Snap Inc. (NYSE: SNAP) CEO Evan Spiegel notched a massive payday last year following the company’s initial public offering (IPO). According to Snap’s annual report, Spiegel’s bonus following the IPO was $637 million. The tax bite on that could be eye-watering.
To help pay those taxes, Spiegel sold around 1.5 million shares last week for about $25 million. Last month he realized a gain of $50 million on another sale of Snap stock.
Spiegel’s deal with Snap (developer of Snapchat) investors called for him to receive 3% of the company’s stock if he took the company public. Following the IPO in early March of last year, Spiegel received a stock award of more than 37 million shares in the now-public firm.

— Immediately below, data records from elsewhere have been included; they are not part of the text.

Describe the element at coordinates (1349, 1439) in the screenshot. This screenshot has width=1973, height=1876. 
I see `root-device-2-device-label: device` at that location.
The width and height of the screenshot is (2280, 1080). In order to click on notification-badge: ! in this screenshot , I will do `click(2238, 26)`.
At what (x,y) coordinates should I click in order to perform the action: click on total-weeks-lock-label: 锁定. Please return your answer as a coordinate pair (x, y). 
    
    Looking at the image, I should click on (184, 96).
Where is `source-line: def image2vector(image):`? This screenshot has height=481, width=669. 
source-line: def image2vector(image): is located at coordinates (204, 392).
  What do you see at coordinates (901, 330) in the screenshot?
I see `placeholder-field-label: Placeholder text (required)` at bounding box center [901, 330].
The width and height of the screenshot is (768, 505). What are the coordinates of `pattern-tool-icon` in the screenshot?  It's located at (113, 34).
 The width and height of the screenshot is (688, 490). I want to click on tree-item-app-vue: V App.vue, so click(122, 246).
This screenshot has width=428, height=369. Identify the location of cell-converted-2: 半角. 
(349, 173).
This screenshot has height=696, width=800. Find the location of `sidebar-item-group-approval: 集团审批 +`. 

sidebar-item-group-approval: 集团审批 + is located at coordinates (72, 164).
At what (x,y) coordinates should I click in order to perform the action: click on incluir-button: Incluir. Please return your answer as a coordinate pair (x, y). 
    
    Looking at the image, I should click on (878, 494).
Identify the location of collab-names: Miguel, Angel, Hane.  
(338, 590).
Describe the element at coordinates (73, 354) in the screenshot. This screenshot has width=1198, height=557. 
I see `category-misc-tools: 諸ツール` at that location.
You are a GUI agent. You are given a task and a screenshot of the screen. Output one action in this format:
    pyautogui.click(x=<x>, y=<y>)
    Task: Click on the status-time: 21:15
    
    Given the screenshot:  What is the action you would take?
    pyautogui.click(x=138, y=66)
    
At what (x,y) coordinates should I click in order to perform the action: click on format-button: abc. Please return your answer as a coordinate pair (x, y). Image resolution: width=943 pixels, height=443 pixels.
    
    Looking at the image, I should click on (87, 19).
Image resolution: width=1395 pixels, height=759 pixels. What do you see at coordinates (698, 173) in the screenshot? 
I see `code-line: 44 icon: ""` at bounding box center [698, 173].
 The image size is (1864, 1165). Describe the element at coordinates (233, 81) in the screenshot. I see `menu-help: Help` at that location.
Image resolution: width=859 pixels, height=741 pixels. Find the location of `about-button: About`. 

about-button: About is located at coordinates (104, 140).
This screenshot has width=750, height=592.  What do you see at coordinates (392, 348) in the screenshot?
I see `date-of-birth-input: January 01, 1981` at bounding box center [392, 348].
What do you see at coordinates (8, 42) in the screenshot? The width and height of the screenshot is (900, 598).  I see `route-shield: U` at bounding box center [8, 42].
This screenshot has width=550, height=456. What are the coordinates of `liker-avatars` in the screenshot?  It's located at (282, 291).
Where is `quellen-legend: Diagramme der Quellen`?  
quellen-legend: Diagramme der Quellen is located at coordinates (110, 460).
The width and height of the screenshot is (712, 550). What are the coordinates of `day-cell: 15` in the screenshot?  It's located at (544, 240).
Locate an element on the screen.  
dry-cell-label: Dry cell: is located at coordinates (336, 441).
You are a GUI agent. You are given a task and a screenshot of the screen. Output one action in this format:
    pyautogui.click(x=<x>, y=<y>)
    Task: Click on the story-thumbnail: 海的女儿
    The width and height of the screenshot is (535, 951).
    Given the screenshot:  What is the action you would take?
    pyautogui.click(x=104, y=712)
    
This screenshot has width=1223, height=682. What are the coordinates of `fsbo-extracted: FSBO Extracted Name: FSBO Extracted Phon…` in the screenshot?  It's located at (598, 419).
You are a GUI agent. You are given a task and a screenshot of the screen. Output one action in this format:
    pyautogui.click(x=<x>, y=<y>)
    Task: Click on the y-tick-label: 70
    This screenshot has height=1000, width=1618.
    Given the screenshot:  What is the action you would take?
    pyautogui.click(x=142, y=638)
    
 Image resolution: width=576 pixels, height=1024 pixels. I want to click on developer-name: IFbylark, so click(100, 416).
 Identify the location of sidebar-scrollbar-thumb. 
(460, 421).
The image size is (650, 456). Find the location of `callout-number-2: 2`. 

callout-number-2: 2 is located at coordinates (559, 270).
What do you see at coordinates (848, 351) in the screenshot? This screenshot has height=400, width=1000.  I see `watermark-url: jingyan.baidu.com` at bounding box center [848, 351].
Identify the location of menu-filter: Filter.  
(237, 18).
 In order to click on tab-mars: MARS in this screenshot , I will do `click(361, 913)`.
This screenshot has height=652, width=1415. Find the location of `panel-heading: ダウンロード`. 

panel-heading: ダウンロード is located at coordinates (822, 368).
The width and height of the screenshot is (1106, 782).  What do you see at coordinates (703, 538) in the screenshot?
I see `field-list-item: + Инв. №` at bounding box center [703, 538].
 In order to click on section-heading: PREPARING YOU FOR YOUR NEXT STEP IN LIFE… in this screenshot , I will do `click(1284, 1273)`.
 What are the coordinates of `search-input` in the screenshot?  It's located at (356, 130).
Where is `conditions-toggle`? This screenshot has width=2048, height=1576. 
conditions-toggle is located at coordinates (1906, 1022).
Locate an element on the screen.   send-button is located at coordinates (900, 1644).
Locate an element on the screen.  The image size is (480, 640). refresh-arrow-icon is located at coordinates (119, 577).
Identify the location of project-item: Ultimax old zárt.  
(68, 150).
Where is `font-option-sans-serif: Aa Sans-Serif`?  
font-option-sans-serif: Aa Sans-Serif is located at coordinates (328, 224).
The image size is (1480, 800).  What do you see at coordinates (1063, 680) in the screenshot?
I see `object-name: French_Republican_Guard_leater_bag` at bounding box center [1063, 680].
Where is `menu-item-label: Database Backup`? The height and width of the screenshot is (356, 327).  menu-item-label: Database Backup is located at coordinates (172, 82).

Snap employees, however, did not fare so well. They were told they had failed to beat internal financial goals and that there would be no cash bonuses.
And that happened before TV celebrity Kylie Jenner said she was going to give up Snapchat. That news cost Snap more than $1 billion in market cap.
Not paying bonuses is, of course, a management decision, but it seems particularly tone deaf when the CEO has just made a large fortune. Morale, according to a Bloomberg report, has been low. The missed internal targets that would have triggered bonus payments, were not defined for employees, according to unnamed sources.
Snap did send around an employee survey last week asking for input on a number of issues related to what they like about the company and they think needs to be improved. The latter could be a long list.